**EXTRACT**
============================================================

Figure 6-18 Representational differences across source and target tables
In typical reference data hub implementation, such as InfoSphere MDM Ref DM Hub, reference data transcoding is achieved through reference data mappings from a source reference data set to a target reference data set. Depending on the integration scenario, the transcoding might be simple (one-to-one) where a single source representation is mapped to a single target representation, or complex (one-to-many, many-to-one, or many-to-many), where one or more source representations are mapped to one or more target representations. An example of one-to-many scenario is where a single canonical representation is mapped to multiple application specific representations. Each scenario is described next.
6.3.1 Simple transcoding
Simple transcoding is applicable in integration or distribution scenarios where there is a single source system or a set of source systems, all backed up by the same code tables, and a single target system or a set of target systems, all backed up by the same code tables. For performing the required mappings, reference data from sources and targets is imported into InfoSphere MDM Ref DM Hub using one of the mechanisms described in 6.1, “Data loading and import” on page 112. After they are imported, a mapping set can be defined by using the UI, with source and targets specified as the respective sets into which reference data was imported. Finally, the values mappings are created either by using the UI or through an import process. To perform import, a mapping file must be constructed with source and target specification and any properties you want for the mappings. Figure 6-19 illustrates the concept.
Figure 6-19 Defining reference data mappings from source to target set
As reference data goes through its lifecycle, stewards or business users make changes (additions, deletions, updates) to these mappings as necessary. Eventually, these mappings can be exported by using the UI or through a batch interface, and distributed to downstream systems for transcoding during integration scenarios.
For example, during master data integration and distribution process, the mappings are used to construct translation tables that help in semantic alignment of values during the alignment area. The alignment handles two types of transcoding:
The source and target systems have the same code value but with different semantics on the description.
The source and target systems have different code value sets for the same reference data domain.
In either type, without replacing the reference data values from the source MDM system with their semantic equivalent in the target, the semantic integrity of the records during data integration process cannot be guaranteed.
The mechanism for this replacement is a translation table similar to the one shown in Figure 6-20 which defines the rules to govern the replacement of reference values.
Figure 6-20 Translation tables for reference data alignment
6.3.2 Complex transcoding using multiple maps
Complex transcoding is applicable in scenarios where either multiple source systems are backed up by different code tables or multiple target systems are all backed up by the different code tables. For doing the required mappings, reference data from all sources and targets is imported into reference data management hub by using one of the mechanisms described in 6.1, “Data loading and import” on page 112. After they are imported, multiple mapping sets are defined by using the UI with each pair of source and target specified as the respective sets into which reference data was imported. Finally, the values mappings are created and undergo evolution as part of lifecycle activities.

============================================================

**RECORD SET**
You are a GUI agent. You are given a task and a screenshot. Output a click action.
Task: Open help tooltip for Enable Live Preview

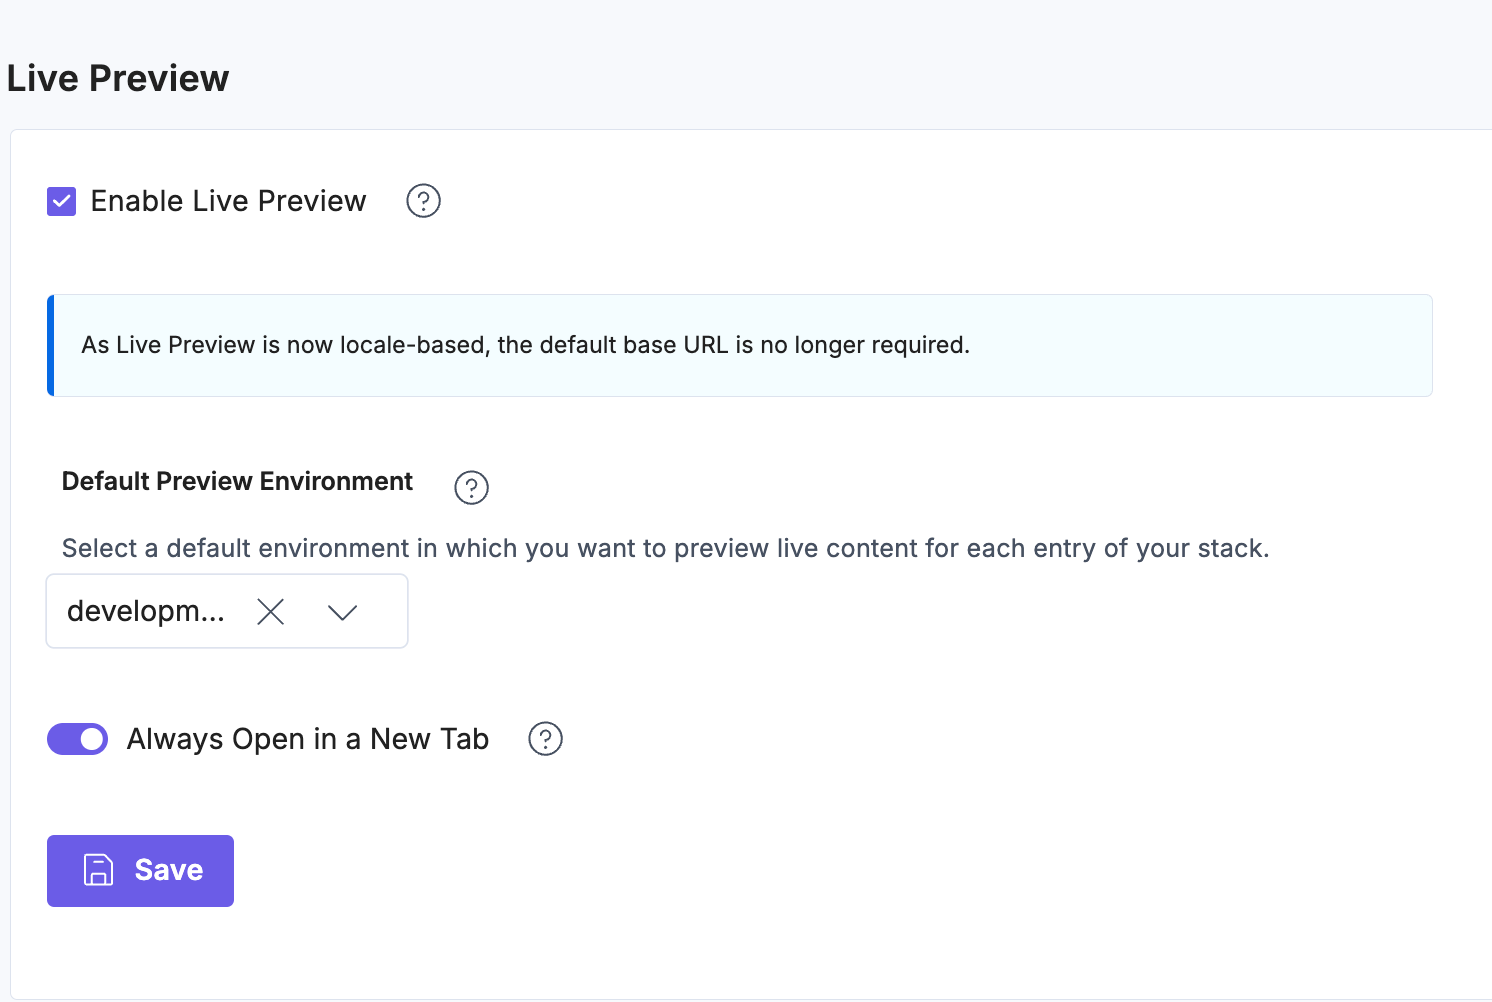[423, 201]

============================================================

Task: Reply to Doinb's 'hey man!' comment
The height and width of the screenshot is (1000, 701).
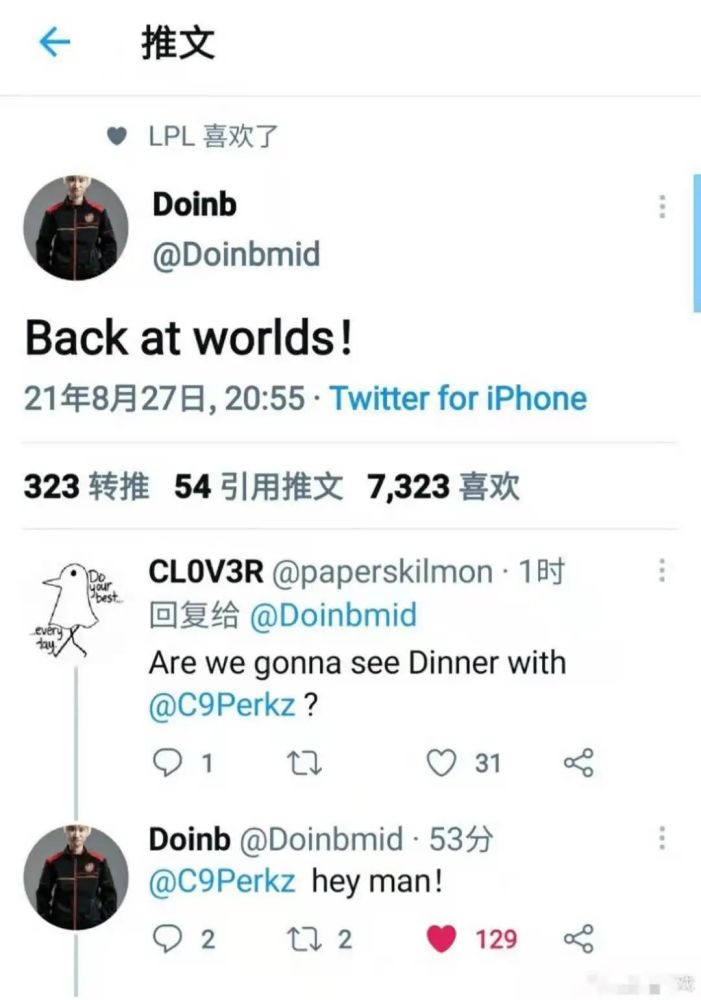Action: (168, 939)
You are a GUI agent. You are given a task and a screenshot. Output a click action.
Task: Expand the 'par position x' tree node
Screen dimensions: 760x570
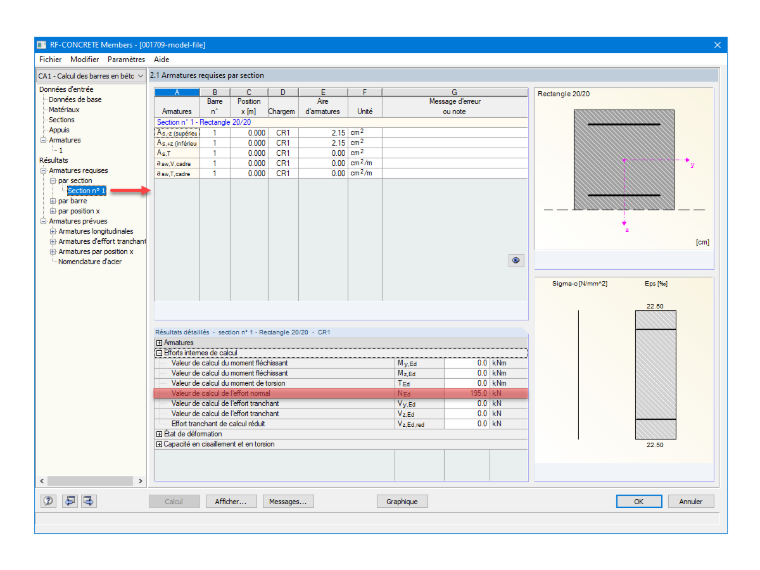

============================================================

**THINGS TO DO**
(1) According to the extract on reference data transcoding, through what means can the mappings eventually be exported?
(2) Transcribe a passage from the extract on reference data transcoding, beginning at the words that read "The mechanism for" and stopping after "of reference values.".

**SOLUTIONS**
(1) By using the UI or through a batch interface.

(2)
The mechanism for this replacement is a translation table similar to the one shown in Figure 6-20 which defines the rules to govern the replacement of reference values.